Stored items:

────────────────────────────────────────

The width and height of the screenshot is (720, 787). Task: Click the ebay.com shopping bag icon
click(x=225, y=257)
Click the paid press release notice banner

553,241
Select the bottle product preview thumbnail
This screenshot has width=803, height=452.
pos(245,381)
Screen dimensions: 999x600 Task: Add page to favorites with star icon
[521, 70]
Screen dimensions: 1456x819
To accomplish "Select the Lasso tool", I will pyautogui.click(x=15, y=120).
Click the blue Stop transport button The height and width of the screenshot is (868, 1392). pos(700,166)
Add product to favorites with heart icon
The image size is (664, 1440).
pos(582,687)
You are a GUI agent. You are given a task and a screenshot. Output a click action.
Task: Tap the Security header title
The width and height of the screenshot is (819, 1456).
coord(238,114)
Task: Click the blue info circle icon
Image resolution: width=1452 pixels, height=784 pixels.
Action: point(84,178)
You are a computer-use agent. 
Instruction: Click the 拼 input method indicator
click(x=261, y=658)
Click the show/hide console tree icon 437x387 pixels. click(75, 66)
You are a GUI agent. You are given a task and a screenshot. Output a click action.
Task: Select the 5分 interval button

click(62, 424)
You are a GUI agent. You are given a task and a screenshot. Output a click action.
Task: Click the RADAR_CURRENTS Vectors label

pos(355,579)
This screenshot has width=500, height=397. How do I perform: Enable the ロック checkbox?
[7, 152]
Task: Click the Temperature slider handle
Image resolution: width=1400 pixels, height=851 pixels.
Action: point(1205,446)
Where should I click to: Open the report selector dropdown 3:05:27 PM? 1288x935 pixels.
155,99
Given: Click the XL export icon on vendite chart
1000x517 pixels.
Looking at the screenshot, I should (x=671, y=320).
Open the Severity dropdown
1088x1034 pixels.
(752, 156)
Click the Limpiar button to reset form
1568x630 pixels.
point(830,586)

────────────────────────────────────────

Work to complete: The line containing "Task: Click the Temperature slider handle" and every line after it, up to and including the last line of the records, should be reproduced exactly, with nothing else.

Response to the exercise:
Task: Click the Temperature slider handle
Image resolution: width=1400 pixels, height=851 pixels.
Action: point(1205,446)
Where should I click to: Open the report selector dropdown 3:05:27 PM? 1288x935 pixels.
155,99
Given: Click the XL export icon on vendite chart
1000x517 pixels.
Looking at the screenshot, I should (x=671, y=320).
Open the Severity dropdown
1088x1034 pixels.
(752, 156)
Click the Limpiar button to reset form
1568x630 pixels.
point(830,586)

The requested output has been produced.